Un libro de poemas es sólo una leve confirmación acerca de la vida. Es también una invitación a estar vivos, una alegría, una casa donde soñamos, un espacio donde habitamos. Nadie puede estar afuera sin que la palabra nos albergue, nos sostenga. Un libro siempre es un acierto, y un modo de estar en el mundo. La palabra que nos da aliento y nos permite establecer un fraternal diálogo con los otros y con nosotros mismos. Un afuera que llenamos de nuestras voces, de nuestros gestos, algunos pasos en la oscuridad; en ciertos momentos amándolos y casi siempre agrediéndolos. Un libro es una suerte de geografía alterna que solemos llenar de denuncias, de altercados, algunos desafueros y hasta desamores, es un inventario de afectos, una descripción plausible de experiencias; una gran conversación del hombre con el mundo. Es también una corporeidad de sentidos que roza levemente los resquicios del cuerpo y lo abraza con la circunstancia de la cual nos habla Lydda Franco Farías.
La poesía en Hablos de lluvia, de Daniela Lozada Portillo, es una suerte ciertamente de desocultamiento de ese gran misterio que es la palabra.
El lenguaje poético tal como lo señala Rojas Guardia es por naturaleza paradójico, se mueve en los bordes, roza el misterio. Dice lo indecible. Es una de las maneras que tiene el misterio de manifestarse. Acude siempre desde el gran hallazgo que promete la palabra creadora. La poesía tal como lo habría manifestado María Zambrano, quien primeramente se enfrentaría, antes que a la religión, al mundo oculto y sombrío de lo sagrado. Así el poema, así la lluvia. En el libro que de alguna u otra manera nos convoca, el canto hacia ese gran acontecimiento es una constante y un milagro que se convierte a ratos en un sentir colectivo. Es, como diría José Barroeta, la gran memoria. Allí entra como en una suerte de juego el trabajo de los sentidos hacia un territorio que es el sentir mismo por la palabra. Dos horizontes y dos imaginarios que se abrazan en esa instantaneidad furtiva: “sólo tocar: su cuerpo / hallar: sus extremidades / hablar: de amor / despertar: con él. / se ahogó en la orilla (p. 16).

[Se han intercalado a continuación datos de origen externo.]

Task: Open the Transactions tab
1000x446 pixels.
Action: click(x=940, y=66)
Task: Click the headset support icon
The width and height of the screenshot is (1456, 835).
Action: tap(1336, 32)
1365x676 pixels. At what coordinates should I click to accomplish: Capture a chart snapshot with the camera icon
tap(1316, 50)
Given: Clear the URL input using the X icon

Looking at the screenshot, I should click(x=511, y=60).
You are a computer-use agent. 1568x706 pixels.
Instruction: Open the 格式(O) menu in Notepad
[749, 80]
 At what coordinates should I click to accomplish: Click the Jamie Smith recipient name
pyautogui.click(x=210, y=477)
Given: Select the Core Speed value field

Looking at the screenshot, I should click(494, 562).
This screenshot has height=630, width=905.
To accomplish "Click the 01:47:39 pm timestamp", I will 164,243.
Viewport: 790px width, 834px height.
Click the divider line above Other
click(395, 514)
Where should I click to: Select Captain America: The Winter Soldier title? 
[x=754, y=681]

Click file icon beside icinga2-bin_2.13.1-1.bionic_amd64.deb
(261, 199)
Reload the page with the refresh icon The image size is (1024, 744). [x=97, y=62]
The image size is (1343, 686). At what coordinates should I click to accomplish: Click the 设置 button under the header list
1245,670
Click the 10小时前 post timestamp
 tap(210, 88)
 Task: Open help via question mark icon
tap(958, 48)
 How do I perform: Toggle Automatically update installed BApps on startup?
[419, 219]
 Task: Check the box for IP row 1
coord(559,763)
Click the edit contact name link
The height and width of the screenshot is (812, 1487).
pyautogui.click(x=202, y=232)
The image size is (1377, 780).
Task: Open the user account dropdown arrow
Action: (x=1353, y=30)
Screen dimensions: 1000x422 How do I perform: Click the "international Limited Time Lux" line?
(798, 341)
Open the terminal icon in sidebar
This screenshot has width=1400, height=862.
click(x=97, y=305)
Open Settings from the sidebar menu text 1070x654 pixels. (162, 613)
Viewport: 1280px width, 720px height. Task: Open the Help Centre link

La poesía, que es lenguaje primigenio, aporta lo esencial en la configuración de los sentidos. De allí que es necesario crear desde lo divino una poética que nos permita encontrarnos desde esa posibilidad que es la condición sagrada: “duermo en otra piel, / el amor se muda de lugar, / no hay espacio habitable / entre él y yo” (p. 23).
Ese afuera indómito que socava insistentemente la humedad etérea y traslúcida del tiempo nos habita en una soledad infinita descrita como abismo hondo que rompe con la persistencia del tiempo donde cuerpo y lluvia se hacen piel en las enredaderas sombrías de la nada donde “el amor como estrategia se encarna hondo en la memoria de la piel”.
La lluvia como dadora de sortilegios será la excusa para decir que es también poesía más allá de los artilugios que se abalanzan en contra del imaginario. ¿Será que sólo a la lluvia le duele tanto el mundo que siempre lo limpia? Una condición que siempre acaba por interrogar, puesto que la poesía queda atenta sin despedirse siquiera, cerrándose en esa inmensa e inaprensible llama que no cesa de girar en torno a la vida. De allí que la poesía en Hablos de lluvia, de Daniela Lozada Portillo, es una suerte ciertamente de desocultamiento de ese gran misterio que es la palabra: representación de lo que somos en esencia, también juego ante los avatares del mundo. Es la capacidad del asombro que se sabe perdida. Es la palabra que no se ha extraviado del todo.